**Objectif 1**
Répondez, s'il vous plaît, à ces questions sur l'extrait consacré à la chaire des littératures slaves :
(a) Quel est le double but de la chaire ?
(b) En combien de langues différentes l'érudition slave s'entasse-t-elle depuis des siècles ?
(c) Quelle est l'inépuisable mine d'où seront tirées les principales ressources du cours ?
**Objectif 2**
Reproduisez à l'identique le passage de l'extrait consacré à la chaire des littératures slaves qui s'ouvre sur les mots contenant « Cette chaire a » et se clôt sur « à la France. ».

**Extrait fourni**

Cette chaire a un double but, littéraire et historique. Le but littéraire est général ; il intéresse plus ou moins tout le monde, sans faire acception d’aucun pays. Le but historique, au contraire, nous semble rattaché d’une manière spéciale aux intérêts français ; il s’agit de montrer le plus possible, à l’aide de l’histoire, les liens de sympathie qui ont de tout temps uni les Slaves à la France.

Pour la partie purement littéraire de son programme, cette chaire ressemble à toutes les autres. On lui demande d’expliquer, de commenter les plus beaux monumens des littératures slaves, on lui demande de la critique. Seulement cette critique doit porter l’empreinte de l’esprit français, c’est-à-dire être indépendante, impartiale ; elle doit tendre aux généralités, embrasser les divers points de vue slaves, mais, autant que possible, les dominer tous, les subordonner tous au point de vue européen. Le plus beau privilège de la critique française (et ce qui distingue surtout l’enseignement du Collège de France), c’est l’art de vulgariser, de grouper les faits épars, de résumer en un faisceau tous les travaux isolés, en un mot de donner au monde des formules. Certes, amener à des formules générales, réduire en corollaires toutes les questions de la slavistique, serait une rude tâche. On se plaint déjà de la difficulté de résumer l’érudition allemande, quoique cette érudition se serve d’une langue unique et qu’elle ait une foule de points connus. Que serait-ce donc s’il fallait résumer l’érudition slave, qui s’entasse depuis des siècles en cinq langues différentes ? Aussi n’aurai je point la vanité d’y prétendre. Pour la partie de pure érudition, je m’efforcerai d’être aussi bref que possible. Je sens d’ailleurs tout ce qu’aurait ici de fastidieux un cours d’érudition slavistique : l’importance de pareilles questions ne peut être bien sentie que dans les pays slaves. Je me contenterai donc d’indiquer, sur chacune de ces questions, la donnée générale, et de présenter le dernier résultat. — Les monumens de la littérature nationale, surtout les poésies, les chants et les légendes populaires, telle est l’inépuisable mine d’où je tirerai mes principales ressources ; mais à cette partie attrayante et facile je devrai en joindre une autre plus importante, comme aussi plus épineuse, et où chaque parole devra être soigneusement pesée : je veux dire l’appréciation historique.

**Entrées de données**
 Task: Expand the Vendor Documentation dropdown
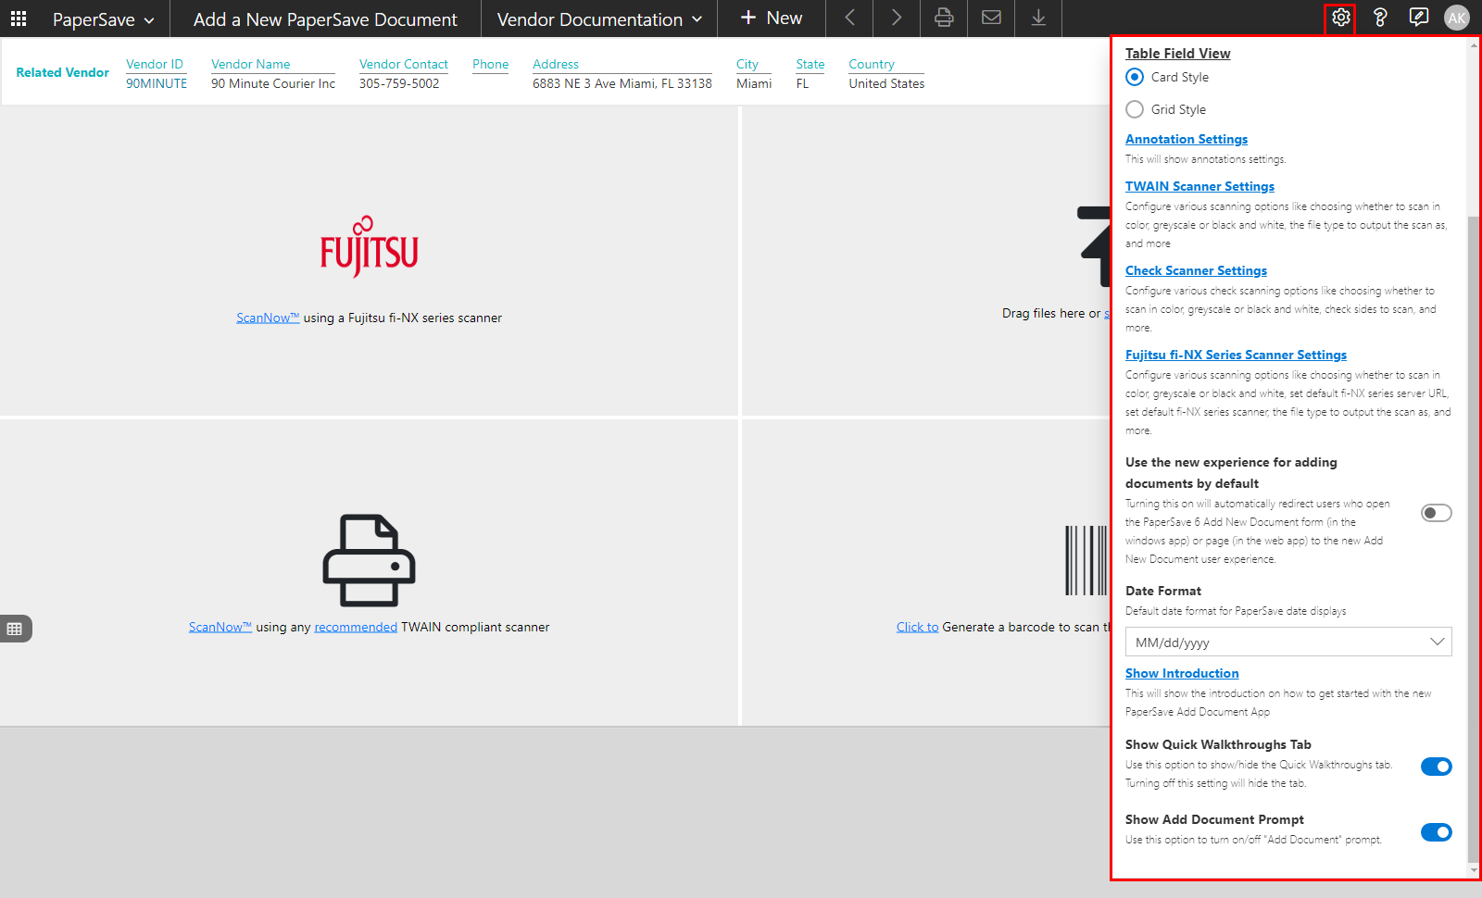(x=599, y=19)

--

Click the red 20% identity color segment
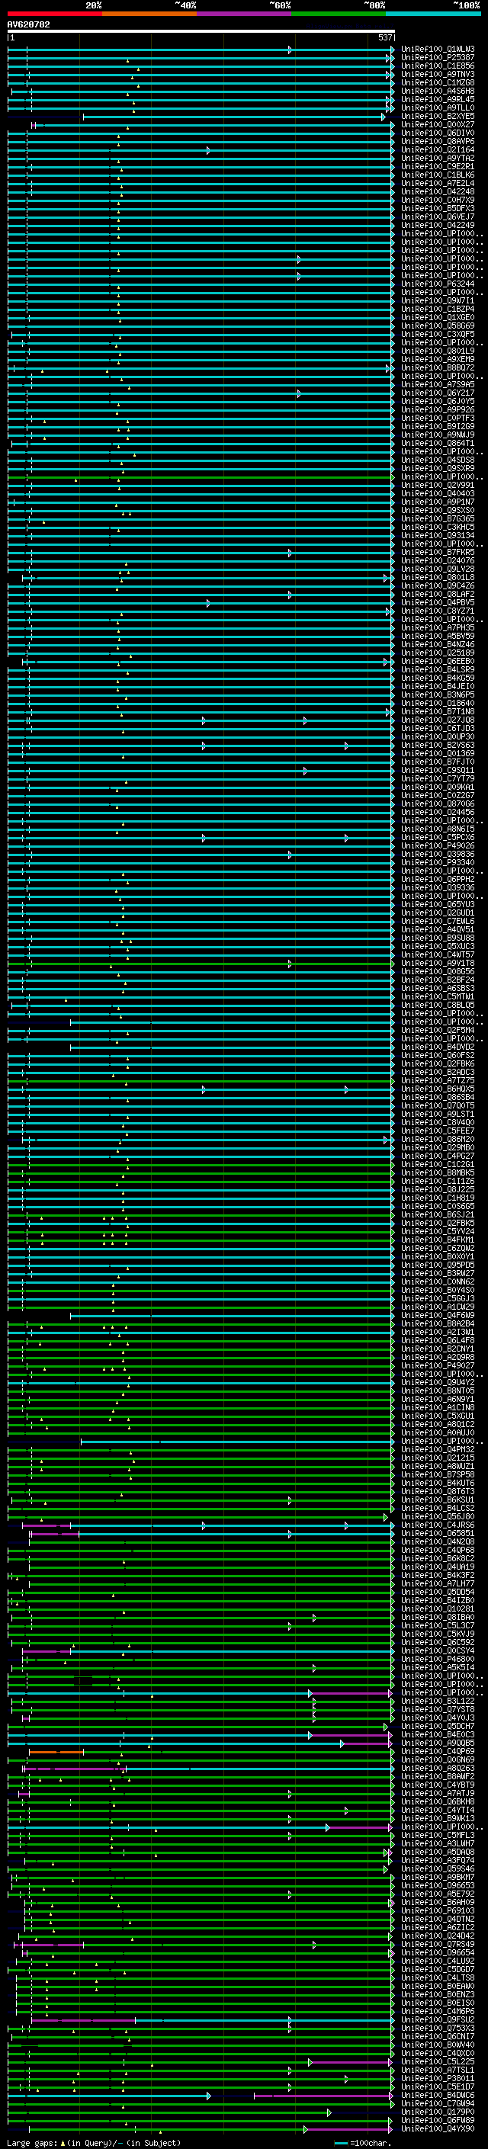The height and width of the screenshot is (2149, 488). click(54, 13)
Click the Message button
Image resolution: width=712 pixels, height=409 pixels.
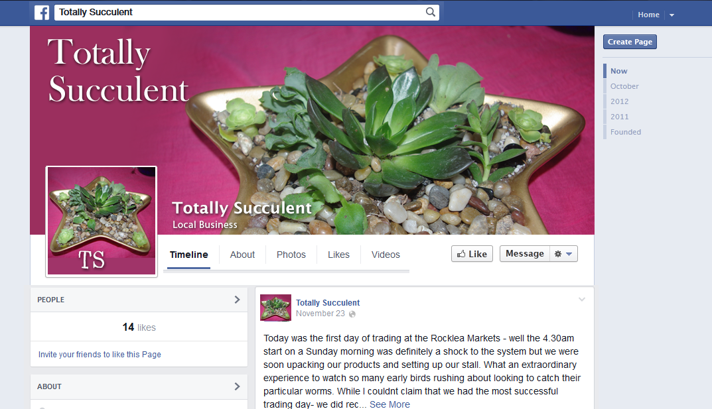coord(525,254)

**Réponse complète 1**
(a) Un but littéraire et un but historique.
(b) En cinq langues différentes.
(c) Les monumens de la littérature nationale, surtout les poésies, les chants et les légendes populaires.

**Réponse complète 2**
Cette chaire a un double but, littéraire et historique. Le but littéraire est général ; il intéresse plus ou moins tout le monde, sans faire acception d’aucun pays. Le but historique, au contraire, nous semble rattaché d’une manière spéciale aux intérêts français ; il s’agit de montrer le plus possible, à l’aide de l’histoire, les liens de sympathie qui ont de tout temps uni les Slaves à la France.